Tout d’abord, les termes «toxicomanie» et «toxicomane» sont aujourd’hui malvenus. Ils confondent la personne avec sa maladie. Ensuite, l’addiction est un processus chimique, qui a trait aux neurosciences et touche des personnes avec des prédispositions. Ne devient pas dépendant d’une drogue qui veut: il y a une génétique pour cela, des traits de personnalité et un environnement social qui favorisent l’émergence d’une addiction. On peut donc dire que l’addiction est pathologique car elle se développe en dehors de la volonté de la personne. Ainsi, dans le programme DAM, on prescrit un traitement à des personnes qui souffrent d’une addiction.

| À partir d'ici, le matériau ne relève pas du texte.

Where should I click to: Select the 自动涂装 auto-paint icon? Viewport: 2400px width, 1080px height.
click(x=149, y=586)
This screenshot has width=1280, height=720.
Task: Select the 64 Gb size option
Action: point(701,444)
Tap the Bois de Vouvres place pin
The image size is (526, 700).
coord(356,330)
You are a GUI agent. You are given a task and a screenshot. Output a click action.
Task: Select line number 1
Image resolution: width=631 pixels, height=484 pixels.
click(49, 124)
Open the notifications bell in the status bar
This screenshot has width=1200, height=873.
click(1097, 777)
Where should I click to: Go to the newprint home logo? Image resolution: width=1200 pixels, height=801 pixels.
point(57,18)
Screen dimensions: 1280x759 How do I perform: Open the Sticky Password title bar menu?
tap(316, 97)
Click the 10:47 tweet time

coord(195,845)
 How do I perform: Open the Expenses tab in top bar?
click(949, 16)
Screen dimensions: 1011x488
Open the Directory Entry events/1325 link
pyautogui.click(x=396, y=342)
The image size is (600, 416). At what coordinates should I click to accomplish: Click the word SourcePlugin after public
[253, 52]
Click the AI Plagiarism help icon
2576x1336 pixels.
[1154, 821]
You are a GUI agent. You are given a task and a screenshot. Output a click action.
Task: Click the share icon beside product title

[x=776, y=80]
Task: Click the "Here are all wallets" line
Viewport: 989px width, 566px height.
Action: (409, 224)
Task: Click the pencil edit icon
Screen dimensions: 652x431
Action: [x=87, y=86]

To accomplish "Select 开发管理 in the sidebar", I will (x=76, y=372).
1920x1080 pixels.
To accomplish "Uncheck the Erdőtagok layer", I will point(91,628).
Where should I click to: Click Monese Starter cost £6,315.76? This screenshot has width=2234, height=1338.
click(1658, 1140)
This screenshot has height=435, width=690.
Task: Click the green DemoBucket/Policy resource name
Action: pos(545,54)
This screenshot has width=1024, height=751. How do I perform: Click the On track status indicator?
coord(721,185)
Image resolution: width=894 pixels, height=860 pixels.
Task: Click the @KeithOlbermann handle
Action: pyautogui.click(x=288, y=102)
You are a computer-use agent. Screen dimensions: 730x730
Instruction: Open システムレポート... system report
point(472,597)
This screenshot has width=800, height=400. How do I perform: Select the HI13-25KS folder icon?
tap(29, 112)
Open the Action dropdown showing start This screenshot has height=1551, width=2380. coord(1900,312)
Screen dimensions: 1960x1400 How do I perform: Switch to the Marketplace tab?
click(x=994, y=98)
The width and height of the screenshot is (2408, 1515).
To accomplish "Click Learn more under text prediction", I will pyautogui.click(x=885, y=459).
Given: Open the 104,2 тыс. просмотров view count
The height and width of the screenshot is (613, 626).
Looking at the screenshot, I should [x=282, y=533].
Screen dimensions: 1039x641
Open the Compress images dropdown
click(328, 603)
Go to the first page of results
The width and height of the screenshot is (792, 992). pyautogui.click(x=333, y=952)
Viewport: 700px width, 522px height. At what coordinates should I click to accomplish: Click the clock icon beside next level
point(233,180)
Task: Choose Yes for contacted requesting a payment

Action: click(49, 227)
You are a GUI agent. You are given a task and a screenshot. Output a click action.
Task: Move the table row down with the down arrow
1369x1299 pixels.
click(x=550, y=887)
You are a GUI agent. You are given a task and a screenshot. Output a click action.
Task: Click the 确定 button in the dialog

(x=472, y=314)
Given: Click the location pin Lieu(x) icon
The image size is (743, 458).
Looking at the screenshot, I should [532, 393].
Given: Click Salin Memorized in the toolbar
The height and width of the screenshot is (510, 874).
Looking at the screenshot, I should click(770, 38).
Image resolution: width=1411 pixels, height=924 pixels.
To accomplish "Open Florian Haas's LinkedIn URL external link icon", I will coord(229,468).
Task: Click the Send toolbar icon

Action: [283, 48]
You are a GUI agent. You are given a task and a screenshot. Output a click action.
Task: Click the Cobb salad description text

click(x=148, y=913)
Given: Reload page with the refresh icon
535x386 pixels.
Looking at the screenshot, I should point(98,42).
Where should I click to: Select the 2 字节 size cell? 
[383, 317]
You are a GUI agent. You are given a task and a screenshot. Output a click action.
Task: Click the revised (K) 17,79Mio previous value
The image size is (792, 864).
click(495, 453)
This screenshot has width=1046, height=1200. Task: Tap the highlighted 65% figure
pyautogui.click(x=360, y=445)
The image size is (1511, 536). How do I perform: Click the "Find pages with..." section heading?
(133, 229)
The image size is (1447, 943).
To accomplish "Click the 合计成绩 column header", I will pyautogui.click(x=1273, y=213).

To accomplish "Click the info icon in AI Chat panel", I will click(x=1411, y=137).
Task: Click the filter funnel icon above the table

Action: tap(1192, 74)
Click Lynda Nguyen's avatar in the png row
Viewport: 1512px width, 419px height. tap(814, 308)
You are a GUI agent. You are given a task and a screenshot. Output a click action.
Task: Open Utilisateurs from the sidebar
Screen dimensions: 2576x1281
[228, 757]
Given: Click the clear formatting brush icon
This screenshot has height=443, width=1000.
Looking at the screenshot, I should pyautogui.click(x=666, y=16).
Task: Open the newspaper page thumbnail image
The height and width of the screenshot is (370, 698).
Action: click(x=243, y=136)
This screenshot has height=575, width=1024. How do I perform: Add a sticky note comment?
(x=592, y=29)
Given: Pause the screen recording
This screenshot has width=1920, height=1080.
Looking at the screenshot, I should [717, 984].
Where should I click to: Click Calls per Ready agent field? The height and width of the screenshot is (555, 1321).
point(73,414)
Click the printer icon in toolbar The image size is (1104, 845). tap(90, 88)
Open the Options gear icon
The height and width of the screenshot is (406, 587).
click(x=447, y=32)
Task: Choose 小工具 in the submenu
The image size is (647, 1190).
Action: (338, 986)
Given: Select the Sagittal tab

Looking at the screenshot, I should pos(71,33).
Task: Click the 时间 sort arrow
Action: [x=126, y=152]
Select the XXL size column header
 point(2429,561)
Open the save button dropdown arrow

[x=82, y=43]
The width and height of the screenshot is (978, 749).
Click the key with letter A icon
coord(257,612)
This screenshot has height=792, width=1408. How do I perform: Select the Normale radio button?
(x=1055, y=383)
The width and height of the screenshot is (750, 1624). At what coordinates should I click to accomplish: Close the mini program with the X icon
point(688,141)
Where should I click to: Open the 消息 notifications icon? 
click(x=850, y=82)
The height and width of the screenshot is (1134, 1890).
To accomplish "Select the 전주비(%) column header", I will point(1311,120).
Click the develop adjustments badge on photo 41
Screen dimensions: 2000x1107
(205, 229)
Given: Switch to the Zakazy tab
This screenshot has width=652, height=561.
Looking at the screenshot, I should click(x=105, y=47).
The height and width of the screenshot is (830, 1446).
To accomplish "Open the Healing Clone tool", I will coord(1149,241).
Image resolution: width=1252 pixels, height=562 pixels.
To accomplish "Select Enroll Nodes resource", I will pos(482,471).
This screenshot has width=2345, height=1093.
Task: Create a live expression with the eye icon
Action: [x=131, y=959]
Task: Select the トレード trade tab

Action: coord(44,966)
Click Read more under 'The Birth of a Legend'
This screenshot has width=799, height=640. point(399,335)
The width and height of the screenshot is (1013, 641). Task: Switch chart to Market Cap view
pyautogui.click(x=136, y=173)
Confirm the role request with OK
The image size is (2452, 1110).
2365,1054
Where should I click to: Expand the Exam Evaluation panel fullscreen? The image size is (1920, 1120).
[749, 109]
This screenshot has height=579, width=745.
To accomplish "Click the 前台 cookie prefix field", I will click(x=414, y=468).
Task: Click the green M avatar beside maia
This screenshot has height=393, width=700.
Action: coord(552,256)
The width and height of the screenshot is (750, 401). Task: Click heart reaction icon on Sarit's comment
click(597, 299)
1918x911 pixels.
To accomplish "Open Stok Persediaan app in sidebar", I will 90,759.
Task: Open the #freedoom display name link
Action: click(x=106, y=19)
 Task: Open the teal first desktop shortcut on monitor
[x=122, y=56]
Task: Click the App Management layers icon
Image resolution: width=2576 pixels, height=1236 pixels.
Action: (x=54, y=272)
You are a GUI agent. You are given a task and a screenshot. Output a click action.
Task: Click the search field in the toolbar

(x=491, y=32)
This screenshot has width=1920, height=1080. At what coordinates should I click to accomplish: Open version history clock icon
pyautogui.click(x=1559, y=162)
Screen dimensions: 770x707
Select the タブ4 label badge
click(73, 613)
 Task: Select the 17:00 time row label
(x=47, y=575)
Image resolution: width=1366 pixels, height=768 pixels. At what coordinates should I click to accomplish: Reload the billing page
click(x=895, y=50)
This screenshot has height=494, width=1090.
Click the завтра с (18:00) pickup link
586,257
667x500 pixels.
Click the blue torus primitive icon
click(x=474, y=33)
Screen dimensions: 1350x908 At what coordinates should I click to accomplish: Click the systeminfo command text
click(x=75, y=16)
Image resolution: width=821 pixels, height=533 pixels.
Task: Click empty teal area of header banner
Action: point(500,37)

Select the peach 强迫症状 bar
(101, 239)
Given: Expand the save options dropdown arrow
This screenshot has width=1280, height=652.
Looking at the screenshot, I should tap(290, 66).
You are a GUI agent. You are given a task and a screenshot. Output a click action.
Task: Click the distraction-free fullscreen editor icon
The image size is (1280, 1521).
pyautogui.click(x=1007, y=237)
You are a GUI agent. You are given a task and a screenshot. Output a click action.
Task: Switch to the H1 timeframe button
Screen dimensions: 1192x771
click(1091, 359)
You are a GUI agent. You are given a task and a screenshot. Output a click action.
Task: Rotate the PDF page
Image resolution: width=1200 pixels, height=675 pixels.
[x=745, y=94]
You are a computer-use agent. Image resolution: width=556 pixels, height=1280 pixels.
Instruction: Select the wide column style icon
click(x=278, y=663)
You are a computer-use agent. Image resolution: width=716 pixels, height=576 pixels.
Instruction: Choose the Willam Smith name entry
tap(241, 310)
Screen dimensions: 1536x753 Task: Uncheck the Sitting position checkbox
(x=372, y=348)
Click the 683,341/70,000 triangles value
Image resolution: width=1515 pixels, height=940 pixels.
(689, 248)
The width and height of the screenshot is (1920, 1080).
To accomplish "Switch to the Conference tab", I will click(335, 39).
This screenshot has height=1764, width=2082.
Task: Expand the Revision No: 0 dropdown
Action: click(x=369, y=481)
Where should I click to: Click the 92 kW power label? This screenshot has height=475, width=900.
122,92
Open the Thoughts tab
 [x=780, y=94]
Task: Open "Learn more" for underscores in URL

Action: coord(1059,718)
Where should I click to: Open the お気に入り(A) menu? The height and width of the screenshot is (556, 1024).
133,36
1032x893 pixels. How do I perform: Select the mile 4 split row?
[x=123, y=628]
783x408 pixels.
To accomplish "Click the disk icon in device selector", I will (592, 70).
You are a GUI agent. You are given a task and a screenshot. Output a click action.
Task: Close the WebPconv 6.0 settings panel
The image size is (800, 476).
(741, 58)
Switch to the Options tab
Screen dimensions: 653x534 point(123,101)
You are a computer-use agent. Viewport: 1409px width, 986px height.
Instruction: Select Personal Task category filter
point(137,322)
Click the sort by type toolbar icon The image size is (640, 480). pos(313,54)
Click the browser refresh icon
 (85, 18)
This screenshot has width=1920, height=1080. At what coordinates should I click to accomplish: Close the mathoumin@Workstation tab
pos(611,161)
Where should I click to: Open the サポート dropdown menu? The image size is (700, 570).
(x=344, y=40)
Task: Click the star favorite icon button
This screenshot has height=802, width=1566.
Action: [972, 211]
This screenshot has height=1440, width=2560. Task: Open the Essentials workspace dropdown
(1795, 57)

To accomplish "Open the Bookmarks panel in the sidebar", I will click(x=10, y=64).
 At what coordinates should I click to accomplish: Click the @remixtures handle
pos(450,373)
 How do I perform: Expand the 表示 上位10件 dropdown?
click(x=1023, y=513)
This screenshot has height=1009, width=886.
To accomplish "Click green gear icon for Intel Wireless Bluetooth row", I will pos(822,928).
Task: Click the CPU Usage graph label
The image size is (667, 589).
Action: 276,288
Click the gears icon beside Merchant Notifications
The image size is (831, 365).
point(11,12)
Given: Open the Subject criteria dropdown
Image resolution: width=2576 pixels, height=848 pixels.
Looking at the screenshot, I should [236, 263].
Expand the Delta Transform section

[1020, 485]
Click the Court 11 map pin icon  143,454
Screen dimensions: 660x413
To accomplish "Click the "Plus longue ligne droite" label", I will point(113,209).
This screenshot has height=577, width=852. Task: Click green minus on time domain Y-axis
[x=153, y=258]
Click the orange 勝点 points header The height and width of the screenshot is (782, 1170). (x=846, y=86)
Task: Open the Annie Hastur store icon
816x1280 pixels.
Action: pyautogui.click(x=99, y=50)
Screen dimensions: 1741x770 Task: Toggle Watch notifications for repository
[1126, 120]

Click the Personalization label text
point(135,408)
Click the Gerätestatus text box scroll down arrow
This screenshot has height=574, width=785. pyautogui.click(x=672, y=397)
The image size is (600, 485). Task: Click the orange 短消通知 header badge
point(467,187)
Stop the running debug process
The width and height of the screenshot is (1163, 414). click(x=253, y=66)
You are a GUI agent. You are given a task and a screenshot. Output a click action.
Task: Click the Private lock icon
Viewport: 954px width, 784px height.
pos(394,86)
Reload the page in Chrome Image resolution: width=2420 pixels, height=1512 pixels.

Dans le grand public, c’est normal de penser que l’abstinence est une question de volonté. Mais les personnes ne souffrant pas d’addiction en sont protégées biologiquement, génétiquement, dans leur environnement. Elles ont eu de la chance et ne le savent pas toujours.
Prescription d’héroïne médicale, locaux de consommation, désormais drug checking… Est-ce qu’en balisant la consommation de drogues, on ne la banalise pas?
En médicalisant les addictions, on ne banalise pas l’usage de drogues, au contraire. Je crois qu’il ne faut surtout pas banaliser la consommation des drogues, mais il est encore plus dangereux d’y faire face en punissant leur usage. Il faut informer de leurs dangers et continuer à prévenir leur consommation.